In a Memorandum Opinion dated February 21, 2012, [ECF No. 32], the Court, relying on Federal Rules of Civil Procedure 15 and 16, allowed Defendants to file the Amended Answer and Counterclaims. Defendants did so the same day. On March 12, 2012, Plaintiff filed a Motion to Dismiss Count III of Defendants' Counterclaims. [ECF No. 38]. On May 22, 2012, the Court filed a Report and Recommendation [ECF No. 43], recommending that Plaintiff's Motion be granted. The District Court adopted the Report and Recommendation. [ECF No. 47].

Because the pending Motion to Amend deals with issues substantially similar to those raised in Count III of Defendants' first Motion to Amend, the Court revisits the substance of its Report and Recommendation [ECF No. 43]. There, the Court considered "a single question: '[W]hether the Defendants have the legal [authority] to challenge [via a counterclaim] the working capital calculations of the Independent Accountants, given that the SPA provided that the [A]ccountant's determination 'be final and binding on the parties and . . . adjusted if and as required by such determination.'" Id. at 3 (citation omitted). The Court found that the working capital calculations of the Independent Accountants were, under the terms of the SPA, final.

In reaching this conclusion, the Court considered the four grounds upon which Defendants relied in opposing dismissal of Count III: 1) the SPA contained conditions precedent that were not met - specifically, Dominion's obligation to provide Defendants with paperwork substantiating its working capital calculation before any dispute was submitted to the Independent Accountants; 2) Plaintiff's ultimate submission to the Accountants was incomplete and failed to meet with GAAP standards; 3) the sellers were "prepared topresent evidence that Dominion and [the accounting firm] acted with bad faith and partiality" in calculating and communicating information regarding the working capital calculation; and 4) the Independent Accountants exceeded the scope of their authority by expressing opinions regarding tax assets. [ECF No. 41] (emphasis added).

Attempting to amend their Answer for a second time now, more than a year following the deadline for amendment of pleadings, Defendants argue that the present Motion differs in two respects from claims previously raised. First, the proposed pleading seeks to have the Court vacate the finding of the Independent Accountants under Section 2.3 of the SPA because "Dominion failed to satisfy contractually established conditions precedent before forcing the working capital dispute into the hands of the Independent Accountants; and second those findings were the product of fraud, undue means, partiality or corruption." [ECF No. 62 at 2].

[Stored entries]
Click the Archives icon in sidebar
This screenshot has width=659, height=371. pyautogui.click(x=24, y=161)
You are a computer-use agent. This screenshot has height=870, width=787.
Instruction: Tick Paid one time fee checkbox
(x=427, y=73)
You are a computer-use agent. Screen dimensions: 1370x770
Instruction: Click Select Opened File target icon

* * *

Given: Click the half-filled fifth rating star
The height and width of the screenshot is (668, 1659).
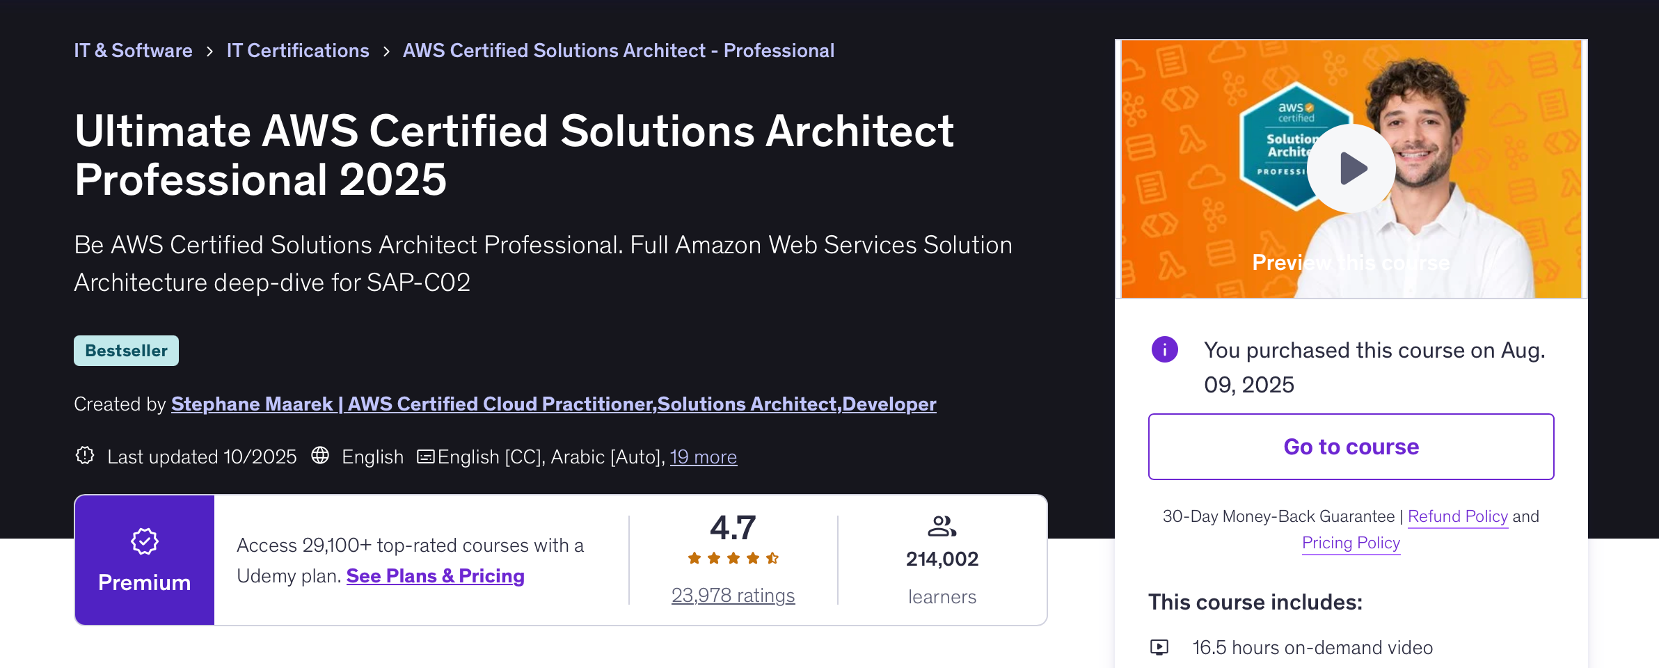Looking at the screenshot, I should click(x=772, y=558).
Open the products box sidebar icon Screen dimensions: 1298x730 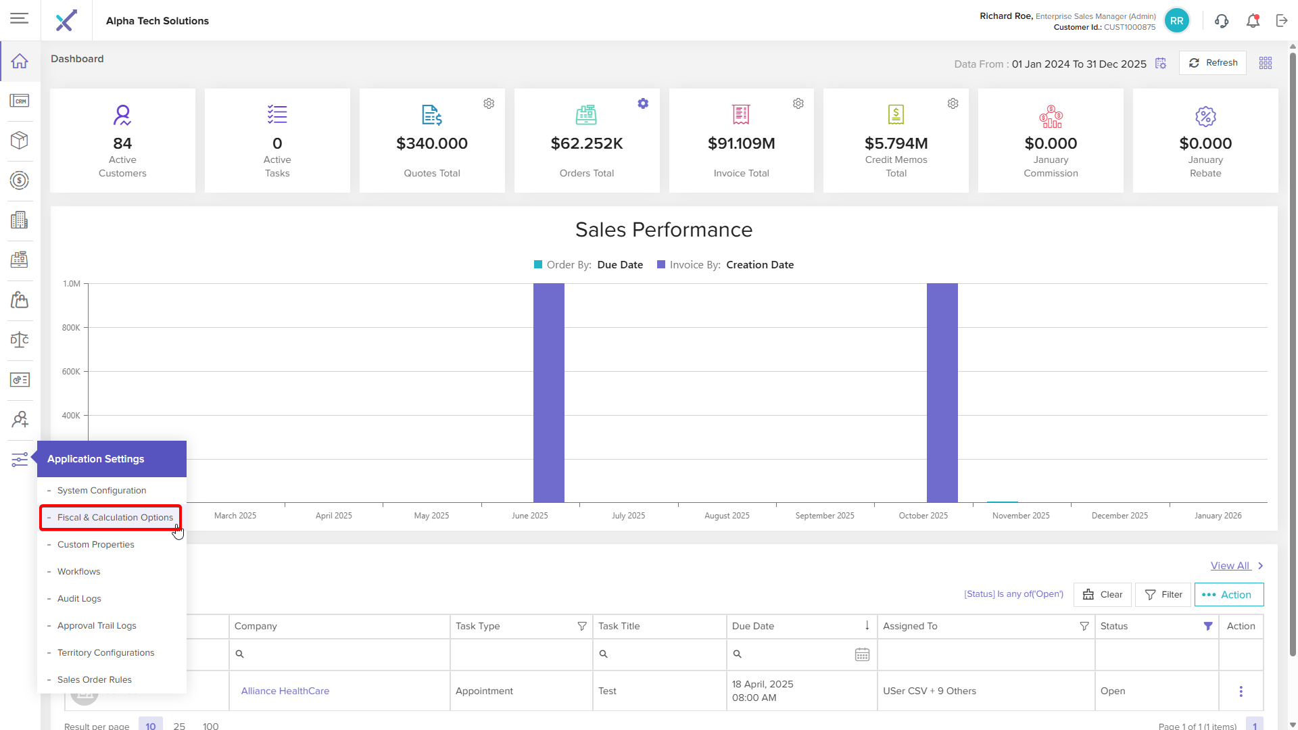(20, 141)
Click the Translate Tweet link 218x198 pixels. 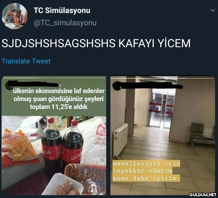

Objective: Carry the court opinion on the motion to amend forward, starting after its last sentence. This material has nothing to do with the work here.

Solved exercise:
The argument that these "new" claims are distinct from those already considered is strained. Defendants nonetheless assert that they should be permitted to reinstate challenges to the Accountants' Report, despite the fact that the District Court has rejected them. [ECF No. 47]. They also contend "new facts" articulated by their designated expert "support vacating the Independent Accountant's Report under controlling law, [due to] fraud, bad faith, partiality, and deception." Id. They write:

Defendants seek leave to file their Second Amended Answer and Counterclaim in order to assert affirmative claims for relief against Plaintiff for Plaintiff's breach of the Stock Purchase Agreement during the preparation and delivery of the Certified Working Capital Statement to Defendants and for Plaintiff's fraudulent misrepresentations made both, in the Certified Working Capital Statement, and to the Independent Accountants] during their review. Defendants also seek to challenge the "final and binding" nature of the [Independent Accountants'] Report under controlling law which acknowledges that grounds exist to vacate an otherwise binding arbitration award when the award was the product of fraud, bad faith, partiality, or deception. [ECF No. 48] (emphasis added).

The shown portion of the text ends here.